Real-world data on diffuse large B-cell lymphoma (DLBCL) has remained incomplete. In Finland, electronic health record (EHR) data of patients treated at special (secondary/tertiary) health care is accessible via data lake technology in a few Finnish hospital districts. The data lake technology enables automatic assessment of large EHR data sets in a protected data environment, thus facilitating the secondary use of EHR data. However, the content and coverage of DLBCL-related EHR data available in Finnish data lakes are not fully known.
The aim of the study was to evaluate current recording practices in DLBCL and the usability of respective data lake data of the Hospital District of Southwest Finland (HDSF) in the automatic assessment of the characteristics, immunochemotherapy (ICT) treatments, and outcomes of DLBCL patients. The study was carried out in a collaboration with Medaffcon, Roche Oy, and Auria Clinical Informatics and included 587 adult patients diagnosed from January 1, 2010, through March 31, 2019.
Analysis of patient characteristics was based on both structurally available and text-mined data. The analysis was partly incomplete due to limited data content/availability and coverage. For example, data on stage, International Prognostic Index (IPI), and cell of origin were available for 63.0, 68.3 and 28.4% of patients, respectively. The coverage of the data was moderate throughout the study period. Aetiology and genetic aberrations were difficult to determine because the data was not sufficient or structurally available, or not possible to extract without a manual chart review.

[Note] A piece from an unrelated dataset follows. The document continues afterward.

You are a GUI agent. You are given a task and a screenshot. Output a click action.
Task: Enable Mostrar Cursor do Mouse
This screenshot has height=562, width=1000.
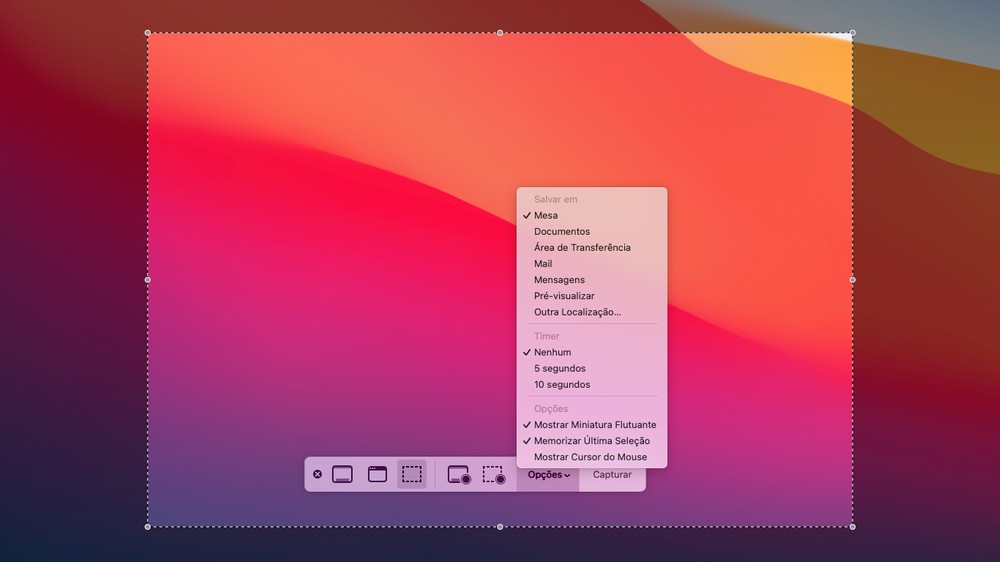pyautogui.click(x=590, y=457)
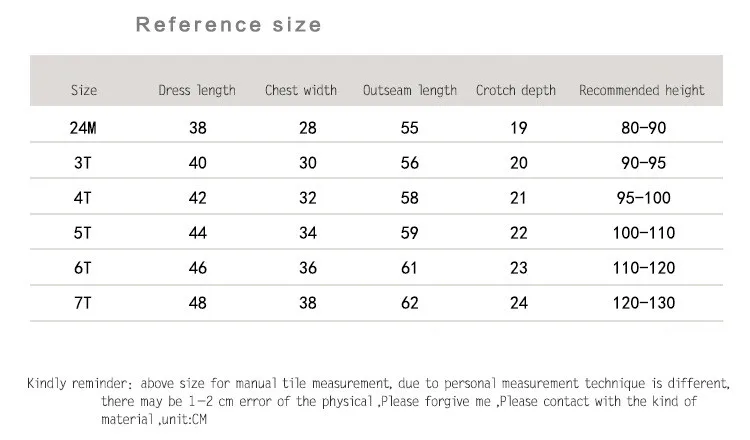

Algorithmic creation of first four ICT treatment lines and assessment of associated outcomes were feasible. 454 (77.3%) patients had records on ICT drugs. The annual proportion of patients with records on ICT increased during the study period. Patients who had no records on ICT had also less favourable survival (5.6 months compared to that of patients with records on ICT, 106.6 months) and had more often missing data on clinical characteristics. Moreover, the overall survival of DLBCL patients from the beginning of the last detected ICT line decreased across the treatments. These data highlight that a substantial fraction of DLBCL patients does not benefit from standard treatments, yet it is not possible to characterise all the patients with inferior survival.
The study confirmed that the assessment of Finnish data lake data by algorithmic/automatic approaches represents an efficient way to analyse large DLBCL data sets, but recording practices on patient characteristics, treatments, and e.g., response rates at routine clinical care should be developed in Finland towards structural availability and more uniform statement practise to facilitate a secondary use of RWE through data lake platforms.